Begin at the line containing "This screenshot has height=683, width=1024." and stop after the line containing "I will point(1182,49).". Reproduce those lines with "gear icon" swapped for "cog icon", leaving everything else unchanged.

▸ **Data for the task**:
■ ■ ■ ■ ■

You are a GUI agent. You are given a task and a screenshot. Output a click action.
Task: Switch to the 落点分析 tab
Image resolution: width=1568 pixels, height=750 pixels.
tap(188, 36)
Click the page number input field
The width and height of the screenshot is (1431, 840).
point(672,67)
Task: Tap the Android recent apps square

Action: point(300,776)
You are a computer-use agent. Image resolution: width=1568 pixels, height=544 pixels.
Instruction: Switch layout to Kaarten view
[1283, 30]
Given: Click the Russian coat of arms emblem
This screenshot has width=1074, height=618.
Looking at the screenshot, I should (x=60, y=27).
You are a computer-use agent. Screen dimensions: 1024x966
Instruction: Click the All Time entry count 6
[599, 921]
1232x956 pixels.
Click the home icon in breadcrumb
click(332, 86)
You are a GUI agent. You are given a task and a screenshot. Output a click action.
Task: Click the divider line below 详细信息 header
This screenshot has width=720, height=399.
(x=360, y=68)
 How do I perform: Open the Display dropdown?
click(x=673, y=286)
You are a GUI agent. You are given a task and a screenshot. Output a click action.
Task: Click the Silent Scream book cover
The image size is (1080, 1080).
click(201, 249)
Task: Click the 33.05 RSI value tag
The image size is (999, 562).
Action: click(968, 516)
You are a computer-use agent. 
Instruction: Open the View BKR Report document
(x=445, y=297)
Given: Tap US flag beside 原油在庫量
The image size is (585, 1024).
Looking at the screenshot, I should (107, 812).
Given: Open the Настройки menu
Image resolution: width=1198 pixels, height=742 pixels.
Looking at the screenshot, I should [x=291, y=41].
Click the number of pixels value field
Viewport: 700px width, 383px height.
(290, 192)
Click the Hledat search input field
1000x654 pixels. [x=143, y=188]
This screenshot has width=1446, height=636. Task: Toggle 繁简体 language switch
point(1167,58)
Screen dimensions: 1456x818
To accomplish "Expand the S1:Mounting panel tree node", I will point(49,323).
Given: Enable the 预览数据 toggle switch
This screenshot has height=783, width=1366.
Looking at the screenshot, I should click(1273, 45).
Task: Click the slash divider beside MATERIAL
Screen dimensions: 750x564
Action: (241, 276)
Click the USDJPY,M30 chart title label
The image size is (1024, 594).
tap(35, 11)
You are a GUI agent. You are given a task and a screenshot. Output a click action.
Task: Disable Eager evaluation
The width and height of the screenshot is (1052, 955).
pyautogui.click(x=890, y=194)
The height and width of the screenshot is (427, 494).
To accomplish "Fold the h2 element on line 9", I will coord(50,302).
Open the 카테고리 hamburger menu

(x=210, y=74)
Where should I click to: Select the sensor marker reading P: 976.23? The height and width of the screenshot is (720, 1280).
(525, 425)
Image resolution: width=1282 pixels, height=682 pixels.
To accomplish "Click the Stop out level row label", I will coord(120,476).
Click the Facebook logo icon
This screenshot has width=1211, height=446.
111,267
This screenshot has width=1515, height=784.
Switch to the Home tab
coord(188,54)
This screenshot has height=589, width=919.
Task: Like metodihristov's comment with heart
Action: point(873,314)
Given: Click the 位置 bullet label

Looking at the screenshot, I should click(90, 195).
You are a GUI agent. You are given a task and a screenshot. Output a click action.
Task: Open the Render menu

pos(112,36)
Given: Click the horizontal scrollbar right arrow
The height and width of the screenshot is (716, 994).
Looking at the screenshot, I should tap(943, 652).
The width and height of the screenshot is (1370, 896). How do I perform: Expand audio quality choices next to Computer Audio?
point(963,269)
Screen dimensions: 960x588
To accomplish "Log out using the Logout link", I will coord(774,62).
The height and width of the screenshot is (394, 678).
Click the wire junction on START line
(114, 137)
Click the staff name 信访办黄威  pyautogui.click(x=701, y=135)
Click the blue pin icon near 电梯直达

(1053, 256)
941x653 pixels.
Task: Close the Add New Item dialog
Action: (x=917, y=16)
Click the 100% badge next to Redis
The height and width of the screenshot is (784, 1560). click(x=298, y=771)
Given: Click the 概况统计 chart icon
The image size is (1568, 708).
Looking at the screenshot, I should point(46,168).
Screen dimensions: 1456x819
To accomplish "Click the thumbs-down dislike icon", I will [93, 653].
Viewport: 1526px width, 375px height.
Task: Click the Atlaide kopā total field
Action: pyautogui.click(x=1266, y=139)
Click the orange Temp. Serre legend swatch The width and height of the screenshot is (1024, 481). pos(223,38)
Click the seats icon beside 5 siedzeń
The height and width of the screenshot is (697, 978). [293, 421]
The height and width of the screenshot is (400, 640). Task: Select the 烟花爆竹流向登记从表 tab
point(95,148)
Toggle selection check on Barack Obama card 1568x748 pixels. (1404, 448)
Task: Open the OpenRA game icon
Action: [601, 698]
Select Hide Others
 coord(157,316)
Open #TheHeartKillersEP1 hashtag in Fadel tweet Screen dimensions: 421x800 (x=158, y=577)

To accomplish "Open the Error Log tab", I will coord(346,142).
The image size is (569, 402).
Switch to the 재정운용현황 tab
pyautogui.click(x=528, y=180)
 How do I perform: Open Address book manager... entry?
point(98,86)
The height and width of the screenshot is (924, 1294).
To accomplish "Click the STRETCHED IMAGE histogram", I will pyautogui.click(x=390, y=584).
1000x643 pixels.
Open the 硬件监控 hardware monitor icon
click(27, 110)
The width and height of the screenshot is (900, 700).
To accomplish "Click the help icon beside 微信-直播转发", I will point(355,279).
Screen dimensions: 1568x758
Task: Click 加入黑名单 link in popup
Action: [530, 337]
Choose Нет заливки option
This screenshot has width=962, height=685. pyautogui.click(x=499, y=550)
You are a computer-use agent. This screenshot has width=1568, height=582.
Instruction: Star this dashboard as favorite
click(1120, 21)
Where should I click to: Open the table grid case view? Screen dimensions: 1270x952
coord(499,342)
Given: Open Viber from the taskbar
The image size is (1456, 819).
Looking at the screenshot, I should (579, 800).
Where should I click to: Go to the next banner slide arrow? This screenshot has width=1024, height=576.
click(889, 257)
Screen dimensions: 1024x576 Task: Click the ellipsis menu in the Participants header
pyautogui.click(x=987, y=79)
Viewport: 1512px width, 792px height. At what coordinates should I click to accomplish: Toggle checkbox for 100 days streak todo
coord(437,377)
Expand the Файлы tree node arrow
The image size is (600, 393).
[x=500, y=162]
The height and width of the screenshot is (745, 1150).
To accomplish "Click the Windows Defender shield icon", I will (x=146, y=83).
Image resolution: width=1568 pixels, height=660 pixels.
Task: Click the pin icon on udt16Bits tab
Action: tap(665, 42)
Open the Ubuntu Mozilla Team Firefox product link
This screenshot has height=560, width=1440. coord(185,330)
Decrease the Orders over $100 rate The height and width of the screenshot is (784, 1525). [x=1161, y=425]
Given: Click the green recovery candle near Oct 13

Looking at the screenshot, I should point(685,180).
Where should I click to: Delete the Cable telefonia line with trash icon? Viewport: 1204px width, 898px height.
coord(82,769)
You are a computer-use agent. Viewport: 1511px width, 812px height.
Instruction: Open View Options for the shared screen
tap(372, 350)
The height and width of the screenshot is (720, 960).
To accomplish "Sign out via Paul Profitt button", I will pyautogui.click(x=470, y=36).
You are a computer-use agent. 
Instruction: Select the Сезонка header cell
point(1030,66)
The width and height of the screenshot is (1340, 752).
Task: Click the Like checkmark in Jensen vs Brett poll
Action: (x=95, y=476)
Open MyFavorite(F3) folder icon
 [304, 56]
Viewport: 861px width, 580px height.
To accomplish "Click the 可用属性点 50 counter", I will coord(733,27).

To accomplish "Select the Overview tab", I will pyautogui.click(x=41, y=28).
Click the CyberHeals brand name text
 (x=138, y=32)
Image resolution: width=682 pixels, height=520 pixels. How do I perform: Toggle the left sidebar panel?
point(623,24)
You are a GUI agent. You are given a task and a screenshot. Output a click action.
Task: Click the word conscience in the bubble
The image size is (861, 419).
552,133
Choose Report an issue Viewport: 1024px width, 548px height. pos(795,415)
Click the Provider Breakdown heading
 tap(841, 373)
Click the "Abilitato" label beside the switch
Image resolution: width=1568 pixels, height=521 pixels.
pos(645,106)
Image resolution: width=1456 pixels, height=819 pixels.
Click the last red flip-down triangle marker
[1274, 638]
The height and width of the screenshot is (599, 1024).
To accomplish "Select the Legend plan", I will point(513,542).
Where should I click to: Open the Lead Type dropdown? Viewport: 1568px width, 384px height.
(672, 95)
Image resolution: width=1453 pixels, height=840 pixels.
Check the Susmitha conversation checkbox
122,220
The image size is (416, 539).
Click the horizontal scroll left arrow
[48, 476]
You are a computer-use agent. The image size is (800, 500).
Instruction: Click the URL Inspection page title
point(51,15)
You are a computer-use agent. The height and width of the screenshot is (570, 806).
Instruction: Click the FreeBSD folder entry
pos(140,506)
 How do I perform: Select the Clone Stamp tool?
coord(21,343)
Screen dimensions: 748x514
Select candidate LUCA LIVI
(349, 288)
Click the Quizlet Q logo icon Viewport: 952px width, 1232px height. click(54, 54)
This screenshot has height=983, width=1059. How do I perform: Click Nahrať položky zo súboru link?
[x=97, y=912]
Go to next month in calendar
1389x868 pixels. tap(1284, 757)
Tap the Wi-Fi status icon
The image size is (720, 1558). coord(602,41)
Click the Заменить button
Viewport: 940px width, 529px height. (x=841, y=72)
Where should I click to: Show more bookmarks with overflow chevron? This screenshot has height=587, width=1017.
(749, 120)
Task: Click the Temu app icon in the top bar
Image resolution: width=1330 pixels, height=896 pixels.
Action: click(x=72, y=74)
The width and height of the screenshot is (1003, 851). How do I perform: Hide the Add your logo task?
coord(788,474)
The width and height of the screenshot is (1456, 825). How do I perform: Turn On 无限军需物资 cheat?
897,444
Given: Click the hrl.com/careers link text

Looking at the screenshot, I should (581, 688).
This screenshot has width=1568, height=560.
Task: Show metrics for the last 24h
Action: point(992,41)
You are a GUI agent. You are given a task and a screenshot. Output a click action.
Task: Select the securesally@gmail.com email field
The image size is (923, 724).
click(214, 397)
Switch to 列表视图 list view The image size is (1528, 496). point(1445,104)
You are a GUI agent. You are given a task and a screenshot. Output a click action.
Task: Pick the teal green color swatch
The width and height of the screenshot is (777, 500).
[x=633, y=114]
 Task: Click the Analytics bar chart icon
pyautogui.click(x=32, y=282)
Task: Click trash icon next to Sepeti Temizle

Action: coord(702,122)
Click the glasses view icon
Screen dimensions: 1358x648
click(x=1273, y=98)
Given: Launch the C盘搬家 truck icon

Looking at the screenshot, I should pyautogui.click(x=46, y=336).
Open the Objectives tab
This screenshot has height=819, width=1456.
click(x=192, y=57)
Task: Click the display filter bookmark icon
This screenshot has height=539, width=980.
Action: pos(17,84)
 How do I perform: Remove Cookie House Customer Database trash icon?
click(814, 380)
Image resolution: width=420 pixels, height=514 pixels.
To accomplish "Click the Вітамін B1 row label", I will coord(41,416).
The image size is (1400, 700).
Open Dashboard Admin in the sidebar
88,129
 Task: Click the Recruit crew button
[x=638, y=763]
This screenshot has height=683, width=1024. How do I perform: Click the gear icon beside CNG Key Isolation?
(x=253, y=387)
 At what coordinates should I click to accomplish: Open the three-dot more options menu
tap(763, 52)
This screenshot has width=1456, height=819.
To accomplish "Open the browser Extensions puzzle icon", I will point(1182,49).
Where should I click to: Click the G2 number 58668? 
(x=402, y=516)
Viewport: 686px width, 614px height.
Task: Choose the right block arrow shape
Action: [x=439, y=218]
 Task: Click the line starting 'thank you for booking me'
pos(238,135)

■ ■ ■ ■ ■

▸ **Output for this task**:
This screenshot has height=683, width=1024. How do I perform: Click the cog icon beside CNG Key Isolation?
(x=253, y=387)
 At what coordinates should I click to accomplish: Open the three-dot more options menu
tap(763, 52)
This screenshot has width=1456, height=819.
To accomplish "Open the browser Extensions puzzle icon", I will point(1182,49).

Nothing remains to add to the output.